## ТЕКСТ УПРАЖНЕНИЯ:
········
Во-первых, не залеживаться. Во-вторых, добиться, чтоб тебе кто-то помогал. Заниматься надо много, но с перерывами. Я работал и по 8, и по 10 часов. Самомассаж. Гимнастика мощная: борцовский мост для позвоночника, стойки на голове, упражнения для туловища, рук, ног. Ежедневно в ванной обтираюсь так называемым аппликатором Кузнецова. (Можно заменить его жесткой щеткой). Это же массовое иглоукалывание, раздражение полей — все движется, все живет... Уже 40 лет у меня нет медицинской карточки в поликлинике. Своя у меня система оздоровления.
Как не болеть и жить долго? Раньше я себя восстанавливал, и только. А сейчас я думаю: «А почему бы мне не пожить долго?» Больных, людей, которые нуждаются в моей консультации, у меня много, дел много. И я задумался о долголетии. Я напридумывал всякие штучки, чтобы компенсировать свои физические недостатки и жить полноценно, деятельно. Да не только больным, но и здоровым тоже.
········
## ВЫДЕРЖКИ ИЗ ПЕРЕЧНЯ:
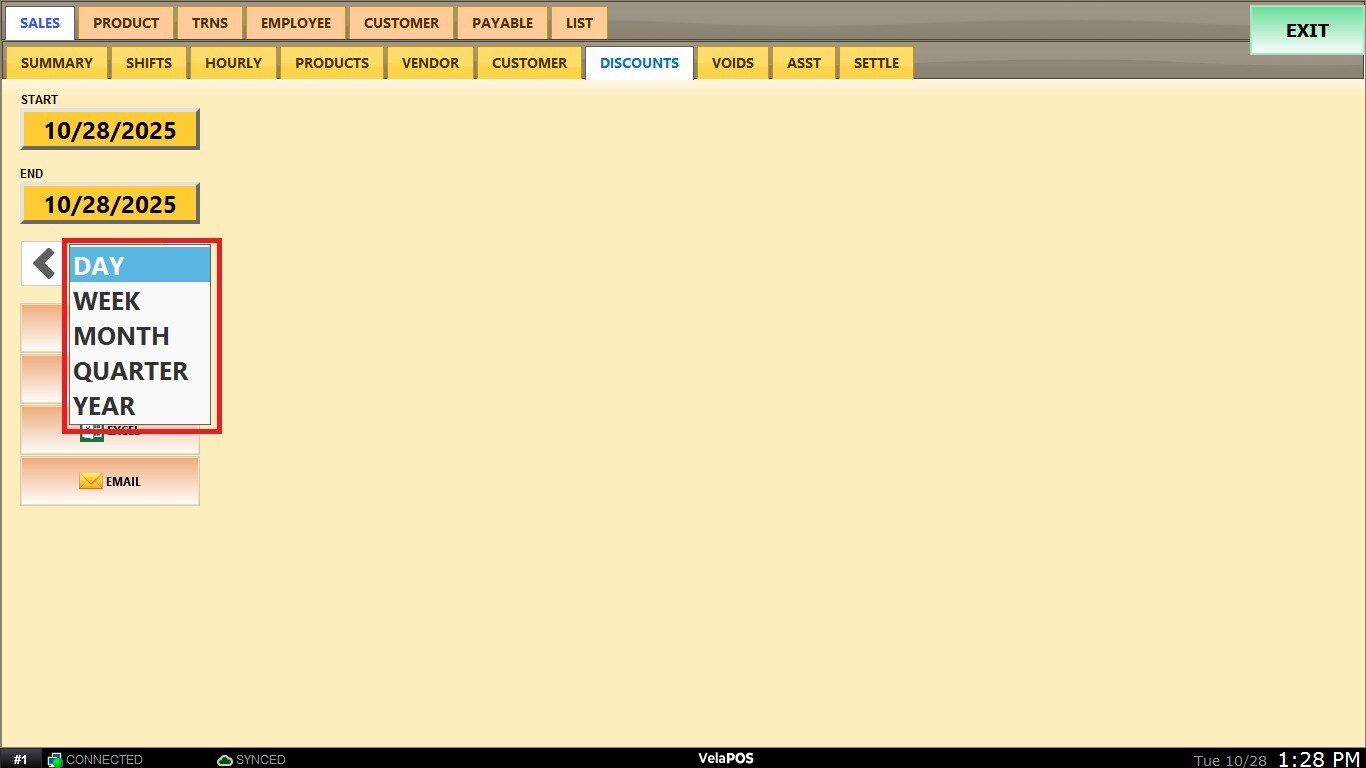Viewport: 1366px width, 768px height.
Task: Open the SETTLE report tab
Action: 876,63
········
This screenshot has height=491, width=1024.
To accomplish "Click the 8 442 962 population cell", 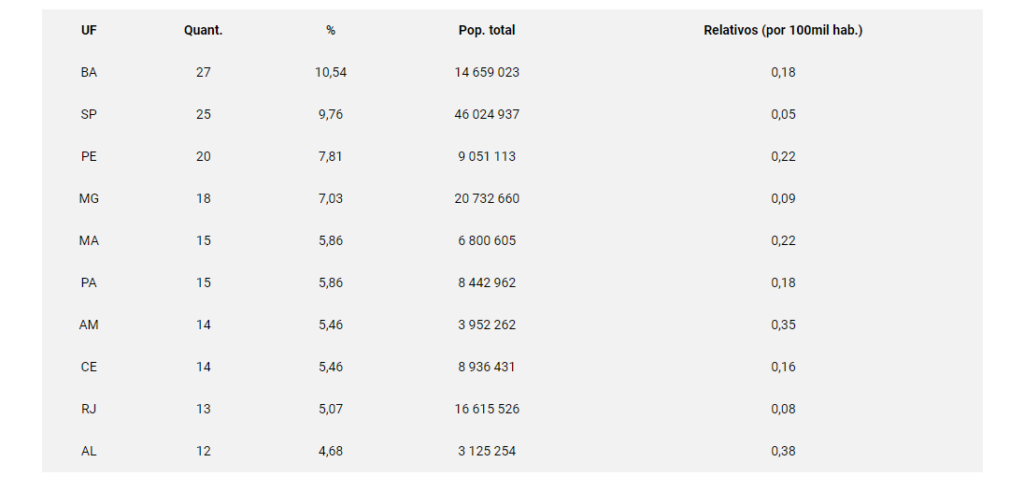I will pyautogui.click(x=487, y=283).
········
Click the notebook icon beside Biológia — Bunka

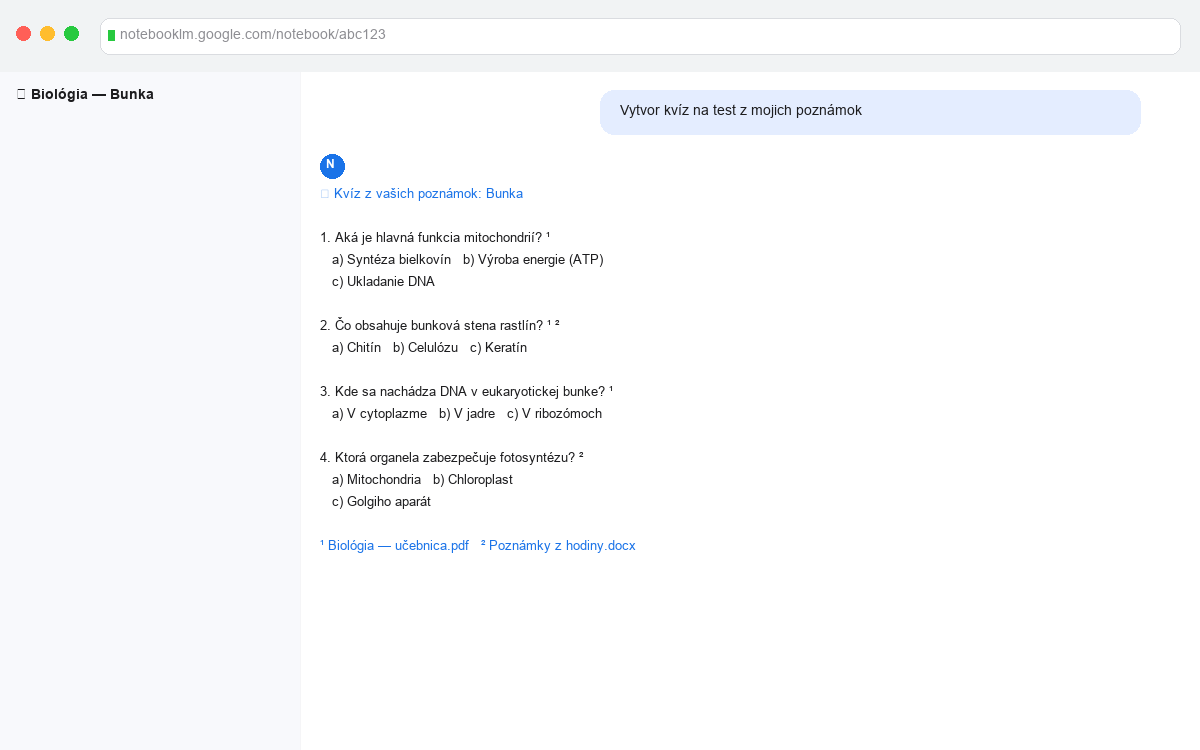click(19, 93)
········
## ФОРМУЛИРОВКА ЗАДАНИЯ:
Чем, согласно тексту об оздоровлении, можно заменить аппликатор Кузнецова? Перечень для выполнения задания не используется.

## РАЗБОР РЕШЕНИЯ:
Жесткой щеткой.